Hayat böyledir işte hocam, atı alan üsküdarı geçer, sen mendil bile bulamazsın arkasından sallayacak.

En son iktisat derslerimden birini de “Bilgi İktisadı ve İktisadi Bilgi” maddesinin yazarı Hasan Ersel bir Açık Radyo programı sırasında Ömer Madra ile konuşurken vermişti.

Konu ne idi hatıtlamıyorum ama Hasan Ersel bir kovboy kasabasını anlatmaya başlamıştı. Çok zengin, müreffeh bir kasaba idi burası. İşsizlik yok, nüfus dengeli, arz talep dengesi mükkemmel. Uzaktan baktığınızda o kasabada yaşamak için canınız gider değil mi. Ama kaz hiç bir zaman ayağına denk gelen bir hayvan olmamıştır. Kasabadaki bu ortamı yaratan nedene göz atmak gerekir diye devam etmişti Hasan Ersel. O kasabada düello çok moda imiş, hemen hemen hergün en az bir düello meydana geliyor. Doğal olarak hergün en az bir kişi de ölüyor.
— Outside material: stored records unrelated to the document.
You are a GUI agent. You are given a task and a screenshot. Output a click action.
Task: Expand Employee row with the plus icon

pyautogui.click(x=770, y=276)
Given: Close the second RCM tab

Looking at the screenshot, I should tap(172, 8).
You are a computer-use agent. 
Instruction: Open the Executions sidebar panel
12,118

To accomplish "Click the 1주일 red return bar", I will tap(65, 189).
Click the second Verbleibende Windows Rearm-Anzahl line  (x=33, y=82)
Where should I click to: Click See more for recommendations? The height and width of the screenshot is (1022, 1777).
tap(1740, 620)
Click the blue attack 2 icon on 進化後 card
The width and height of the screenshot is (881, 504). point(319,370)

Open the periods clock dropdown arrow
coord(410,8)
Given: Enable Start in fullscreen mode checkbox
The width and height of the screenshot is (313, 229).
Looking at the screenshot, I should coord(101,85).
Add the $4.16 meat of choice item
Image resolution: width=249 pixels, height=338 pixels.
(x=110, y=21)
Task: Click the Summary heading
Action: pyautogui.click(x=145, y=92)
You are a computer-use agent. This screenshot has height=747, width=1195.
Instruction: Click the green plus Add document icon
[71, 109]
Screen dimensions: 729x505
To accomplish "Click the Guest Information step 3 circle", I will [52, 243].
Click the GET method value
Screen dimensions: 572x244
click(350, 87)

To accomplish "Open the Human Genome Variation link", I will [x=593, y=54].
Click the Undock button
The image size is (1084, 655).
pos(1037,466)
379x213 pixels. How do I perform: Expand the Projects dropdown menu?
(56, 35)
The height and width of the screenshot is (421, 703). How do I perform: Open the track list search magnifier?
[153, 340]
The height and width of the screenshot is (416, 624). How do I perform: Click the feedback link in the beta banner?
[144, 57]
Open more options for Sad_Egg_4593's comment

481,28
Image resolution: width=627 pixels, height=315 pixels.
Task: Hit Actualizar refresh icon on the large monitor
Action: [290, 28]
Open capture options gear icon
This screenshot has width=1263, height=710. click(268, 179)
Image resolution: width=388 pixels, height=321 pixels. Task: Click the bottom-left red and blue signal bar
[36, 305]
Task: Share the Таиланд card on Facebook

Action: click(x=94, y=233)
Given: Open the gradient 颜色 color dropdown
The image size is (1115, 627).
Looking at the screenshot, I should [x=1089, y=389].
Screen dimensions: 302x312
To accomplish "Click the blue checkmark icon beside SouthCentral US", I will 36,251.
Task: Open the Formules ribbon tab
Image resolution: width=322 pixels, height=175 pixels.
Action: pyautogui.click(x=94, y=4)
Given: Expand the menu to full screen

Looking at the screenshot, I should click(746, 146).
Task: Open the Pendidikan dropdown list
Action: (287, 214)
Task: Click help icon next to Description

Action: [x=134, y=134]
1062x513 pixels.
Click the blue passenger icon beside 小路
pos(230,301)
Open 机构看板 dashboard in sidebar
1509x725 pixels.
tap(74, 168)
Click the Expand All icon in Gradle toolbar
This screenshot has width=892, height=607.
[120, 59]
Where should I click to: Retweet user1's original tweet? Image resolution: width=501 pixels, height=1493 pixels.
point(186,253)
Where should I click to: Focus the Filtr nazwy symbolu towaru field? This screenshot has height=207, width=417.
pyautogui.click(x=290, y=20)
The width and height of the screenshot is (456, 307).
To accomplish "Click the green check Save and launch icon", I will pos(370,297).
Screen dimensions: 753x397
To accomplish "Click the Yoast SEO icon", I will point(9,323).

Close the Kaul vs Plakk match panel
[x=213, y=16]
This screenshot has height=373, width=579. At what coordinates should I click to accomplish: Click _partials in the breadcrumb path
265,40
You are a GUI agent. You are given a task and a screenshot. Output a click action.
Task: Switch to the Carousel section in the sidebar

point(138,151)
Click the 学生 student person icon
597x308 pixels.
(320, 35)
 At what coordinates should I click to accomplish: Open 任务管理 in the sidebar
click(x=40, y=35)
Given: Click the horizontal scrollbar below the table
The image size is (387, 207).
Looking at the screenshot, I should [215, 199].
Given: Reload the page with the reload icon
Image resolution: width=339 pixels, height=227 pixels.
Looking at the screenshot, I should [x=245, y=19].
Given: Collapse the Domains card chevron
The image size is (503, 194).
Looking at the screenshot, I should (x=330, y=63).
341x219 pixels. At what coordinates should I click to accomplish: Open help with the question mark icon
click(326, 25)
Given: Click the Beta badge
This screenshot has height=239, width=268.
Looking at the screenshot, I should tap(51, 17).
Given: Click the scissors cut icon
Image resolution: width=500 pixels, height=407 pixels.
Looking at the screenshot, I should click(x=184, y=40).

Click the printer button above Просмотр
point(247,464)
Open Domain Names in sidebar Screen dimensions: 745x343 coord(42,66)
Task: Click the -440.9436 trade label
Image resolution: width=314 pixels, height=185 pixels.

Cenaze levazımatçıları, tabut yapanlar, bu işe yan ürün sağlayan herkes zengin. İşsizlik yok çünkü onu dengeleyecek bir düello geleneği var, istihdam %100. Arz talep dengesi de aynı nedenden dolayı sorunsuz.

“Peki,” diye devam etmişti Hasan Ersel, “şimdi ekonomi mükemmel diye siz bu kasabadaki sisteme müdahale eder misiniz, etmez misiniz?”

İktisat bu sorunun yanıtını bulabildi mi emin değilim hocam, ben şimdi eve döndüm, yeni bir oyun kazandımda kağıtlarımı saymam lazım.

anavarza

 

More in Kitap

You may also like

Comments

Comments are closed.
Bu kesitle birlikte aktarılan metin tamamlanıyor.